Items from a data source:
______________________________
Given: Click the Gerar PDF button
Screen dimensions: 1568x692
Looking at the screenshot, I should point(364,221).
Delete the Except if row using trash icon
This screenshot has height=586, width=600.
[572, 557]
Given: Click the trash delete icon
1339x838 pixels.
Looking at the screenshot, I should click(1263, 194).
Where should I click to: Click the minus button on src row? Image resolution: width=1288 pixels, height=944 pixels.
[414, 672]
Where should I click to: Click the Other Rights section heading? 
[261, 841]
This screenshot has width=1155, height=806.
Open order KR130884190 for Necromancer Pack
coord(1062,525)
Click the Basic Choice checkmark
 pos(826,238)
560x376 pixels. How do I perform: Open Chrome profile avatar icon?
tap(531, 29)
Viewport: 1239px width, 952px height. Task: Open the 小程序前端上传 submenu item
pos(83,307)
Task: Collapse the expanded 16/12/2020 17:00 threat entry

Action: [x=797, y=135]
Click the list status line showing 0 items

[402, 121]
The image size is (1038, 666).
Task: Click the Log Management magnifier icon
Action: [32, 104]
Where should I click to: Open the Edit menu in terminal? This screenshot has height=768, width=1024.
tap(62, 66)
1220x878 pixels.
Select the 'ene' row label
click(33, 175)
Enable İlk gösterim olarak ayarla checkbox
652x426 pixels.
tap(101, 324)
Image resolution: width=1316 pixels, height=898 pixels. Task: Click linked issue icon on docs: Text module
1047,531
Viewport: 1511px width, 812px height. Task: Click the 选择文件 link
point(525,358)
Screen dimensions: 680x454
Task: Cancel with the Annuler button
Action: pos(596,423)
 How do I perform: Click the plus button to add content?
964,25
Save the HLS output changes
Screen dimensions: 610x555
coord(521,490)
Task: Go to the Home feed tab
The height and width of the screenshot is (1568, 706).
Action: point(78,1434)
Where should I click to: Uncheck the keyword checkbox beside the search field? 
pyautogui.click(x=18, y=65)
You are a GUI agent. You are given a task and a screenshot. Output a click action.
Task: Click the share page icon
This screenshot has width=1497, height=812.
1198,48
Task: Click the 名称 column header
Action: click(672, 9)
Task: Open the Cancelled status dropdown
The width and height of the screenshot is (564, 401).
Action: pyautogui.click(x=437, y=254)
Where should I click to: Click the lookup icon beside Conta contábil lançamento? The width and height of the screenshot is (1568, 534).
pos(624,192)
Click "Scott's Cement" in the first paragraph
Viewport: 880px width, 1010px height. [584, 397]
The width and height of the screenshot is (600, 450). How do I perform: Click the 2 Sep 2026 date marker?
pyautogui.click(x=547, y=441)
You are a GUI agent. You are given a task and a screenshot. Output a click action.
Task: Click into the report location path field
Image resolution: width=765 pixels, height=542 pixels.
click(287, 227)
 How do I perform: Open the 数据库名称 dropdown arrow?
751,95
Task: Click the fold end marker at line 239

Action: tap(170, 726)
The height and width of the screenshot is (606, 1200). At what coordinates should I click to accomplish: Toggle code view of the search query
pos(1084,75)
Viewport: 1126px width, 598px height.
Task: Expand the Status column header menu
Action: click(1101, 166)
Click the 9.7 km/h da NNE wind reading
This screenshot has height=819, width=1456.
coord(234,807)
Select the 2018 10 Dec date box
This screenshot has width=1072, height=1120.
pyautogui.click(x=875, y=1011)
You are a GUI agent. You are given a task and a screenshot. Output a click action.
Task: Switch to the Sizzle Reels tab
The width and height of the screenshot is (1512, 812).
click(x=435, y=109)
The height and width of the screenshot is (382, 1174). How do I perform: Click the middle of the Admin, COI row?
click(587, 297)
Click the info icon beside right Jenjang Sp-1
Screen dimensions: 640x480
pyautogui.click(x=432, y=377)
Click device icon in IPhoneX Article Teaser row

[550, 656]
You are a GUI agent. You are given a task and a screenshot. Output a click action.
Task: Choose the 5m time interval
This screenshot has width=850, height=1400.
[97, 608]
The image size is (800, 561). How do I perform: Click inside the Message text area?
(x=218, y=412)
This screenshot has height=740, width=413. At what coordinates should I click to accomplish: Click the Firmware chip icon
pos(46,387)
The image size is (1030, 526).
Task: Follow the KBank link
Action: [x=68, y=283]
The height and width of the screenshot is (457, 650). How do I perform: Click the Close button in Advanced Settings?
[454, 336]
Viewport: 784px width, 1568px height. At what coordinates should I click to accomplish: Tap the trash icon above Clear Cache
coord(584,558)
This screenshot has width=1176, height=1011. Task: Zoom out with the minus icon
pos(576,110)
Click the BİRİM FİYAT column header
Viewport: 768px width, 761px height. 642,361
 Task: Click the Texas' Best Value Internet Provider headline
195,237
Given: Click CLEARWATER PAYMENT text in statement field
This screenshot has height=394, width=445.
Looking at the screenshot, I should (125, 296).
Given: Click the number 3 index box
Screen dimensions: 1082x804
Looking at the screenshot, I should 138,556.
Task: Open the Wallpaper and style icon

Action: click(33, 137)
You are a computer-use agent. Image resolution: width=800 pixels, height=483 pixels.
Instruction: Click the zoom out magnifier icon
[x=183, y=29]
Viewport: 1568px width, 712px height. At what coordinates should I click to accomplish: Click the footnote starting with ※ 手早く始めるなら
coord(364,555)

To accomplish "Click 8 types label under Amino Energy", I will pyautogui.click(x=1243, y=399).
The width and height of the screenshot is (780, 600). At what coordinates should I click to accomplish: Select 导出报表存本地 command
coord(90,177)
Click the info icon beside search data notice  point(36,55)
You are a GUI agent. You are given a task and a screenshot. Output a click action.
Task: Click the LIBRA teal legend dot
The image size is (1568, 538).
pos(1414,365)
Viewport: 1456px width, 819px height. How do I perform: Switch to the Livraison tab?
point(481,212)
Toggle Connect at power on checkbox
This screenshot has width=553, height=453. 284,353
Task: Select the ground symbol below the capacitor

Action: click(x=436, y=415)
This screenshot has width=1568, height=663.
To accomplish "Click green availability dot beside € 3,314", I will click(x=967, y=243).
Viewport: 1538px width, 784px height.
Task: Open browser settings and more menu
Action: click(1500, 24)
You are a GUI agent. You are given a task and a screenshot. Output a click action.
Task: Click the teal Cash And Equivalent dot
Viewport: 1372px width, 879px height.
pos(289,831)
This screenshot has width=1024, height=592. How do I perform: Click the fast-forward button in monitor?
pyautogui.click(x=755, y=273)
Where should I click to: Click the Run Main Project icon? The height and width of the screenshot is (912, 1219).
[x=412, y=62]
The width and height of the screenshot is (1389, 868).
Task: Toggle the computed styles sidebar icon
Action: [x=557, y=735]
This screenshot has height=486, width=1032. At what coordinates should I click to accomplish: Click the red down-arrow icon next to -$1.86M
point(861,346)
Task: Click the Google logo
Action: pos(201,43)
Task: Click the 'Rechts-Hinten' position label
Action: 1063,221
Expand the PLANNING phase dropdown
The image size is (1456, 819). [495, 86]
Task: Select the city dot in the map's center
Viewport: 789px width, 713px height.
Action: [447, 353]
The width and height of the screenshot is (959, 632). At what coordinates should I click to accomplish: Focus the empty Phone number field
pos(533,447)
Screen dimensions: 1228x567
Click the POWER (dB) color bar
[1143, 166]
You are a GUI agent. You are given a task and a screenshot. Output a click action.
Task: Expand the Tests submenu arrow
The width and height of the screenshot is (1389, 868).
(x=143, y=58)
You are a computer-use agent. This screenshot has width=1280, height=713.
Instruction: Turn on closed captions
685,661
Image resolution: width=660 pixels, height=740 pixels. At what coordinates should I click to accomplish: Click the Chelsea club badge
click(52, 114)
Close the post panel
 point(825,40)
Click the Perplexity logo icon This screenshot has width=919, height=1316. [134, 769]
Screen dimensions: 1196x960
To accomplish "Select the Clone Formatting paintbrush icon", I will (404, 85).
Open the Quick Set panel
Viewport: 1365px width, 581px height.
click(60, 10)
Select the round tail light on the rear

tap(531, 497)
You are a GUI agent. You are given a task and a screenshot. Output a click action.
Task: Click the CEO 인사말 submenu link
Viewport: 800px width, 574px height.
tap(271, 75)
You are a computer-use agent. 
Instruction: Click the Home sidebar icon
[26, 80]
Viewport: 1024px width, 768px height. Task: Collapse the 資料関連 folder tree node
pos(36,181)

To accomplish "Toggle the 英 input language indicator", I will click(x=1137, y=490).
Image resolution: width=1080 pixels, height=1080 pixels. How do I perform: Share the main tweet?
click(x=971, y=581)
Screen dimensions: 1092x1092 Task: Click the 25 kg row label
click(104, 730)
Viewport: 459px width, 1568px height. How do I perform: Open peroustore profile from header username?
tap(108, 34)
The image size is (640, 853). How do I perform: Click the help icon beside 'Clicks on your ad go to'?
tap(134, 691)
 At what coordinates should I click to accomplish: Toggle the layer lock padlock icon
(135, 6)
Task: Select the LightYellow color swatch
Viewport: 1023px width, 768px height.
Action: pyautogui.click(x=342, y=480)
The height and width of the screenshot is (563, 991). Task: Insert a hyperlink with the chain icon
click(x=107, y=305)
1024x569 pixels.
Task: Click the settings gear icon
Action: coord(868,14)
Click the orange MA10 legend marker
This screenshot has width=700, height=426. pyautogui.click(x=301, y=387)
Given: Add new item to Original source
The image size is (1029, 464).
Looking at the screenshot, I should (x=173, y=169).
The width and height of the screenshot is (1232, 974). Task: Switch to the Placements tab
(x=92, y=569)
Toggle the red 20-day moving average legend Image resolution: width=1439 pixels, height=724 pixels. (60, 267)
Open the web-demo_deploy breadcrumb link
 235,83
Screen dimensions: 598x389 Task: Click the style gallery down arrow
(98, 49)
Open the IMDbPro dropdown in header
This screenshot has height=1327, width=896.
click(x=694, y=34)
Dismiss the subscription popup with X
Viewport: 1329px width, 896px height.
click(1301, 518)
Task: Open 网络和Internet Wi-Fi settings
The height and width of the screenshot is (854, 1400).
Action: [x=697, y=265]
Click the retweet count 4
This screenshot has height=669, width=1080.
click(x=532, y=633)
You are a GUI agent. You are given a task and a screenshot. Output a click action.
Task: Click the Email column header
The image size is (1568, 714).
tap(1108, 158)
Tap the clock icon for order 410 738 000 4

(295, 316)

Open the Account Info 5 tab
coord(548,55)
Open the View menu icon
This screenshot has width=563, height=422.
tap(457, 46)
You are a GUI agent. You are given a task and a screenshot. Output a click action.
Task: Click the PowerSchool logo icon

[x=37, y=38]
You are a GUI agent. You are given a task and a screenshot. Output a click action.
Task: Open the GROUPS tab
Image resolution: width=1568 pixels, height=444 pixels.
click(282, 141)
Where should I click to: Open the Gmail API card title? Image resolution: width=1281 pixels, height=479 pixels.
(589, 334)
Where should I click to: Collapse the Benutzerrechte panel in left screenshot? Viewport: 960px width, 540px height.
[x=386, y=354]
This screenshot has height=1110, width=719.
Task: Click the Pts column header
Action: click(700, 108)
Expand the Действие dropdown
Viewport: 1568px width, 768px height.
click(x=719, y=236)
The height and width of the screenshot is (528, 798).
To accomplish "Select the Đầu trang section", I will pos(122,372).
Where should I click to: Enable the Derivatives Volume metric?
______________________________
- _Exercise goal_
Collect each line above holding the string "computer".

- _Exercise response_
You are a computer-use agent. Image resolution: width=800 pixels, height=483 pixels.
You are a computer-use agent. This screenshot has width=1280, height=713.
You are a computer-use agent. 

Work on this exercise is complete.